ＳＶ４０ポリＡシグナルなど、発現構築物から転写されたｍＲＮＡのポリアデニル化を指向するＤＮＡ配列も発現構築物に含まれ得、限定されないが、オクトピンシンターゼ又はノパリンシンターゼシグナルが挙げられる。

本開示のポリヌクレオチドは、ＲＮＡ又はＤＮＡのいずれか又はそれらのハイブリッドから構成され得る。本開示は、本明細書に開示されるポリヌクレオチドに配列が相補的なポリヌクレオチドも包含する。本開示のポリヌクレオチド及びポリペプチドは、精製又は単離された形態で提供され得る。

核酸
当業者の周知の様々な方法は、ＤＮＡ分子を単離し、操作するために使用され得る。例えば、既に記載されるように、ＰＣＲ技術は、特定の出発ＤＮＡ分子を増幅し、且つ／又は出発ＤＮＡ分子の変異体を生成するために使用され得る。ＤＮＡ分子又はその断片は、化学的な手段によって断片を直接合成することを含む、当技術分野で公知の任意の技術によっても得られる。したがって、本明細書に記載される核酸の全て又は一部が合成され得る。
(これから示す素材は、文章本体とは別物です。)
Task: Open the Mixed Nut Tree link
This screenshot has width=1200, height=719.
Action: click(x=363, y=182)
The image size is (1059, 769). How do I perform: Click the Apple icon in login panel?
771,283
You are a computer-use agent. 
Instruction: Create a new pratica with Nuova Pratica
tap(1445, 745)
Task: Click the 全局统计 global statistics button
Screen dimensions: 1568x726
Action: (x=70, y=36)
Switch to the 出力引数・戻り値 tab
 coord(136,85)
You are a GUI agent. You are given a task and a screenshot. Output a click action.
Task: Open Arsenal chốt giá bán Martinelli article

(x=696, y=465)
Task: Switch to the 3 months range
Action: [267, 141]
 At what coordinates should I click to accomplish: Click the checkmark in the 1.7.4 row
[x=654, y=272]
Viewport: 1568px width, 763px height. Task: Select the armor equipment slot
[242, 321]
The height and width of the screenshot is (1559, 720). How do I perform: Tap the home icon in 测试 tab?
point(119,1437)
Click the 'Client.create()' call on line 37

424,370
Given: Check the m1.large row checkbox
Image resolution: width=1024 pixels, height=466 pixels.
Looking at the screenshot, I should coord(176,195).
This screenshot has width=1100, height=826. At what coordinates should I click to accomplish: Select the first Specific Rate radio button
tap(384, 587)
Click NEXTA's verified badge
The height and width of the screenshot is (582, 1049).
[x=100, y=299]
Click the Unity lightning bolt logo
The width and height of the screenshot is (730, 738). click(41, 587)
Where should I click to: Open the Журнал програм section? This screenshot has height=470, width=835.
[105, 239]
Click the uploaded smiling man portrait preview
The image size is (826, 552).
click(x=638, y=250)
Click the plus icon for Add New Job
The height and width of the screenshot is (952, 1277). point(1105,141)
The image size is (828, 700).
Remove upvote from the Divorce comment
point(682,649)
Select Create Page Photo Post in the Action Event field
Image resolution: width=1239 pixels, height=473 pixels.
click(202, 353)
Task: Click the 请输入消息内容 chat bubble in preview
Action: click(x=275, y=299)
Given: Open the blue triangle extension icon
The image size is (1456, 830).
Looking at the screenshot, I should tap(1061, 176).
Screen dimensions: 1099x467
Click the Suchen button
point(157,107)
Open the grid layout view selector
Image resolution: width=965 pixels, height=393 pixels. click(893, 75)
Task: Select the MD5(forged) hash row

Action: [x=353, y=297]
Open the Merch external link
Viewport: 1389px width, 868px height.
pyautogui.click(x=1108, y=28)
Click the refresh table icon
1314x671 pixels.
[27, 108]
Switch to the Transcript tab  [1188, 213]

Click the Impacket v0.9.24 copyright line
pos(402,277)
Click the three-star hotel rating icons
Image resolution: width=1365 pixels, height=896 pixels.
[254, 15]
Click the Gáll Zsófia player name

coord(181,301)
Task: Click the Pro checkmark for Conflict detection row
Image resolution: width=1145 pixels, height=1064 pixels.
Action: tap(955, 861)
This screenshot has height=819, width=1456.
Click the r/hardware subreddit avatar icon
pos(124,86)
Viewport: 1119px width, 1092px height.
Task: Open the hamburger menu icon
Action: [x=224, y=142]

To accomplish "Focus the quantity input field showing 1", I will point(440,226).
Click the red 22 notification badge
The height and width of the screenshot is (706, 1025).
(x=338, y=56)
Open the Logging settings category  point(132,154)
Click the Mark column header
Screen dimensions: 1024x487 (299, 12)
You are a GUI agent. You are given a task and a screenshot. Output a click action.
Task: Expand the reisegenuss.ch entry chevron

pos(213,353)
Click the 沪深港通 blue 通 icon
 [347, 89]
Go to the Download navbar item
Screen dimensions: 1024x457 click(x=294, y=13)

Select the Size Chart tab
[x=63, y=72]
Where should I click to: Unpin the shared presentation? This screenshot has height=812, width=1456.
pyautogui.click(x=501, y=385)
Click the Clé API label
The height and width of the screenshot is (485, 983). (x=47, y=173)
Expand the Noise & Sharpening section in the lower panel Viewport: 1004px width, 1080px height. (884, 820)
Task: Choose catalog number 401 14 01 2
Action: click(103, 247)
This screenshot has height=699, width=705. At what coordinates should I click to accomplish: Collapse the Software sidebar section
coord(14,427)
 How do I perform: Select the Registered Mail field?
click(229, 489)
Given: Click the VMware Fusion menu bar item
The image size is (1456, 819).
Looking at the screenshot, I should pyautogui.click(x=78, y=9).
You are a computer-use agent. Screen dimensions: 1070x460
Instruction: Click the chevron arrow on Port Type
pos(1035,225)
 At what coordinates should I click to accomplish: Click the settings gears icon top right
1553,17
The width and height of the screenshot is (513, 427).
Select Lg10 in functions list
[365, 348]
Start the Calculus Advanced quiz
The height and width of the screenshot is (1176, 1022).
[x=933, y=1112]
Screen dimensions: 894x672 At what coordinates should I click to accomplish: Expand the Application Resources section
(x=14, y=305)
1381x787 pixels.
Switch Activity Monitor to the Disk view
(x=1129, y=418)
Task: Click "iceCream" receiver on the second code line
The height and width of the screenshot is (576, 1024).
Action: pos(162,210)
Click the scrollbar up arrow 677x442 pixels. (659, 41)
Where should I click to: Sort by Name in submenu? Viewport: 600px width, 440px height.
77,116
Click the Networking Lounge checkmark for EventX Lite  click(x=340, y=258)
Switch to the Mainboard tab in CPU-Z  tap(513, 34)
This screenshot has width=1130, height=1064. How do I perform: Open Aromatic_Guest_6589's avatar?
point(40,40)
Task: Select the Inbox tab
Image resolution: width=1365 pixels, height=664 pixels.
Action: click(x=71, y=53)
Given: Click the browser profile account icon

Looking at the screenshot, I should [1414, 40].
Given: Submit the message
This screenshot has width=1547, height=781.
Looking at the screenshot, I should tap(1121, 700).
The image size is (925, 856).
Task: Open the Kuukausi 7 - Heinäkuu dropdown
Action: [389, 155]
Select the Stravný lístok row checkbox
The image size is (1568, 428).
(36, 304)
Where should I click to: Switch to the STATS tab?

本明細書で使用される際、「核酸」及び「ポリヌクレオチド」という用語は、デオキシリボヌクレオチド、リボヌクレオチド又は一本鎖又は二本鎖形態のいずれかの混合デオキシリボヌクレオチド及びリボヌクレオチドポリマーを指し、特に限定されない限り、天然ヌクレオチドと同様に機能し得る、天然ヌクレオチドの公知の類似体を包含するであろう。ポリヌクレオチド配列は、ＲＮＡに転写されるＤＮＡ鎖配列及び転写されるＤＮＡ鎖に相補的な鎖配列を含む。ポリヌクレオチド配列は、完全長配列並びに完全長配列に由来するより短い配列の両方も含む。ポリヌクレオチド配列は、個々の鎖として又は二重鎖中でセンス及びアンチセンス鎖の両方を含む。

キット
本開示は、本明細書に記載されるＮＯＭＶワクチンを含む１つ以上の使い捨て容器を含むキットをさらに提供する。ある実施形態では、本開示のキットは、本明細書に記載される淋菌及び／又は髄膜炎菌感染症の治療又は予防のためのＮＯＭＶワクチンを含む組成物を提供し得る。他の実施形態では、本明細書に記載されるキットは、例えば、培養物中において又は例えばグリセロールと組み合わされた凍結ストックとして、本明細書に記載される細菌株を提供し得る。ある実施形態では、キットは、対象又は患者への投与のための、本明細書に記載されるポリペプチド（例えば、アジュバントと混合された）としての、ＧＮＡ１２２０、ＭｅｔＱ、ＭｅｔＱＳＭ及び／又はＮＨＢＡなど、ＮＯＭＶワクチン又は淋菌タンパク質の精製された調製物を含む医薬組成物を提供し得る。他の実施形態では、本明細書に記載されるＮＯＭＶワクチン、精製された淋菌タンパク質、ＲＮＡ、ベクター及び／又は医薬組成物の投与のための滅菌試薬及び／又は追加の物質が必要に応じて提供され得る。キットは、細胞形質転換及び／又はトランスフェクション、細菌又はウイルス培養などのための試薬をさらに含み得る。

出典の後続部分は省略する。